Gadya and Liam notice it at the exact same moment.
“Stop walking,” Liam calls out to the figure, raising his gun.
Then the figure throws off his blankets.
It's Minister Hiram.
Somehow he must have gotten out of the penthouse conference room. His face is burned and raw, but he is very much alive. And he is smiling at us.
Gadya and I raise our guns, as we call out warnings to everyone.
“Look out!” I yell. “It's one of the ministers!”
Minister Hiram keeps walking as we begin peppering him with bullets. They tear into his clothes and flesh but he continues moving.
“I have a gift for you rebels,” he cries out, raising his black-gloved hands above his head.
I remember him back in that creepy room in New Dallas. How he touched my shoulder, and I felt electrical shocks. I didn't know what to make of it then, and I still don't. But I sense that he possesses some final kind of weapon that he wants to unleash on us.

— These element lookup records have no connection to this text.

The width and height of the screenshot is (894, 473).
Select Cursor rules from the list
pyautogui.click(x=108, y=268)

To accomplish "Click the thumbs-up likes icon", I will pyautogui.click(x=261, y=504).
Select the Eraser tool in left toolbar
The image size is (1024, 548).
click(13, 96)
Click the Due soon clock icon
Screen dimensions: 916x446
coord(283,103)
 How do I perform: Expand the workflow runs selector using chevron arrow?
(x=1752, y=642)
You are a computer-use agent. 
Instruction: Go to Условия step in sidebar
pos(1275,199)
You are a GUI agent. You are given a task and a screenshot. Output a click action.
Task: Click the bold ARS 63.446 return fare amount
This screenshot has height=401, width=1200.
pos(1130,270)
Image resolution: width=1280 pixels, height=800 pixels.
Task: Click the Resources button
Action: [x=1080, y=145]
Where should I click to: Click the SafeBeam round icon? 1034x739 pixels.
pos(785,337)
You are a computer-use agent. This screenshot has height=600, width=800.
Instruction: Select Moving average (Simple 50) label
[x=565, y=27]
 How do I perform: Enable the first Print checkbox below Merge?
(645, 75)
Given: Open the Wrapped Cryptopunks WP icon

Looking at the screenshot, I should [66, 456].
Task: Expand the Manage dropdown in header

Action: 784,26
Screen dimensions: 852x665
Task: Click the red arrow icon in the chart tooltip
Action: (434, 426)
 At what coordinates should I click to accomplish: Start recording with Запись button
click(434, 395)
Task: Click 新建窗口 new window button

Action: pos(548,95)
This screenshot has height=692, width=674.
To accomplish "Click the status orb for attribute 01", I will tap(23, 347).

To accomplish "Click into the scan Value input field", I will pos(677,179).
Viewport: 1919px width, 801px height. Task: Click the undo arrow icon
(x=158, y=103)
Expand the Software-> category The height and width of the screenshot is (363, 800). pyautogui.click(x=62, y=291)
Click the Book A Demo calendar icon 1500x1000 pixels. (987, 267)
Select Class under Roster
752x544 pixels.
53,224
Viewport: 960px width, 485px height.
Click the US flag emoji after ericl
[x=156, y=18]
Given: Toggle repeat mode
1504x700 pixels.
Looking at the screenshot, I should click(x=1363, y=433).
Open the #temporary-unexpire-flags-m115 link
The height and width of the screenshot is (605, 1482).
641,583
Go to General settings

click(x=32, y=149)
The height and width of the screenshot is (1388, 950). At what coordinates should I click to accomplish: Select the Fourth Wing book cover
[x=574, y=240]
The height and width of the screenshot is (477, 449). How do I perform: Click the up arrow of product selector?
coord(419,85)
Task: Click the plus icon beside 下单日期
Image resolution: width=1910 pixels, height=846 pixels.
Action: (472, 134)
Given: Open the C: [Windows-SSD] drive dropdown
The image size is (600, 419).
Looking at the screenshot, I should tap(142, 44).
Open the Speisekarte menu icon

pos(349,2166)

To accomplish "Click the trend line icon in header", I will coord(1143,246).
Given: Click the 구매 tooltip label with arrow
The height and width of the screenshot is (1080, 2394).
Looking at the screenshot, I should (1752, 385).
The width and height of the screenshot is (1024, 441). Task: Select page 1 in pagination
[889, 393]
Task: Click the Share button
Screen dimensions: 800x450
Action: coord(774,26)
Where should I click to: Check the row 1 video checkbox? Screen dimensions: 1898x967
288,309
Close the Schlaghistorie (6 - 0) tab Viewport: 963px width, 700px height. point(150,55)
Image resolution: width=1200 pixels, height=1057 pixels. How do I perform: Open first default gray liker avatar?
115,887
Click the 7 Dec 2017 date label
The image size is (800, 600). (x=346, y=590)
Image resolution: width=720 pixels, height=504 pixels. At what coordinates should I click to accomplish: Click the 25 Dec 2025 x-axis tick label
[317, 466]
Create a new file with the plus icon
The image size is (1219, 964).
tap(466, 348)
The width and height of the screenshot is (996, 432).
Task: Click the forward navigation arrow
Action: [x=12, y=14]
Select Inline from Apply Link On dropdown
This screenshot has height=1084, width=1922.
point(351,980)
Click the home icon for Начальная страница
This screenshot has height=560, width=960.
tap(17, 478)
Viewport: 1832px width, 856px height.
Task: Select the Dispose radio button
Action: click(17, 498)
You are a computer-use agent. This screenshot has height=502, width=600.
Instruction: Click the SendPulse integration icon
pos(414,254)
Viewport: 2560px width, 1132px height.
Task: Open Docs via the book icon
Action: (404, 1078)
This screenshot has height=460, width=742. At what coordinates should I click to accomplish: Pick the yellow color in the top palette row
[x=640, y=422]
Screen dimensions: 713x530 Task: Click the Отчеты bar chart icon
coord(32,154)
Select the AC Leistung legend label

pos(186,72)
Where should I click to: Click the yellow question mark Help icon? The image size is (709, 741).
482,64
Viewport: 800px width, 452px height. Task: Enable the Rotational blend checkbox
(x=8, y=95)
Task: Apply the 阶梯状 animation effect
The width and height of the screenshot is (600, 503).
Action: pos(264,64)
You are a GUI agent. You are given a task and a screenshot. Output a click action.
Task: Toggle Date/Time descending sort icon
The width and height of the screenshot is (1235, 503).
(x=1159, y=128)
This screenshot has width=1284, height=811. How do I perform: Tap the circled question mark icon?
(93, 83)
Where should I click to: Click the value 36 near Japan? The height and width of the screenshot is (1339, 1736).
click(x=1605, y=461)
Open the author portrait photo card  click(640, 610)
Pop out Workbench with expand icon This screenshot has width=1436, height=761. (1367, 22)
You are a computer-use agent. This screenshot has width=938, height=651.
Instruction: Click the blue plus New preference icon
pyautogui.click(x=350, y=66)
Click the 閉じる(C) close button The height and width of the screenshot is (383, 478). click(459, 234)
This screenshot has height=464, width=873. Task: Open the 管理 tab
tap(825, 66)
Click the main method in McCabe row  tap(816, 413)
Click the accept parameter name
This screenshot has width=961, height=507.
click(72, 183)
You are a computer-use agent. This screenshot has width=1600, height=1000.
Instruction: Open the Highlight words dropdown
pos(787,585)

“Keep your distance!” I yell, as the three of us keep backing away from him. The bullets aren't slowing him.
And then he yanks off one of his gloves and flings it to the concrete. I see that his hand is missing. In its place is a steel prosthetic, with lead-coated robotic fingers. He pulls off the other glove, revealing the same. Both his hands have been hacked off and replaced, like a cyborg.
A bullet pings off one of his metal fingertips.
Everyone is yelling and screaming.
Liam manages to hit him in the neck with a round, and the minister drops down to one knee in the street. He keeps holding his metal hands above his head. And he keeps smiling.
“You will never win!” he calls out with his final breath, as he touches his metal hands together. “The UNA will live forever!”
Instantly there's a huge roar of sound, as the street buckles underneath us. I lose my balance and fall down. It's like an earthquake is beginning. The ground is shaking and it won't stop.
Minister Hiram collapses. His metal hands have clearly acted as a detonation switch. When he touched them together, it began a chain reaction of explosions under the city streets.
“They must have put bombs underground!” Liam calls out. Everyone is screaming. I see buildings shaking. The noise becomes a deafening roar. It's like the city is self-destructing.
“Run!” I cry out. We start racing away, trying to find safety. Huge openings appear in the street, like massive sinkholes. I see people falling down into them, to their deaths. Bits of debris start toppling from buildings, as windows explode from the vibrations.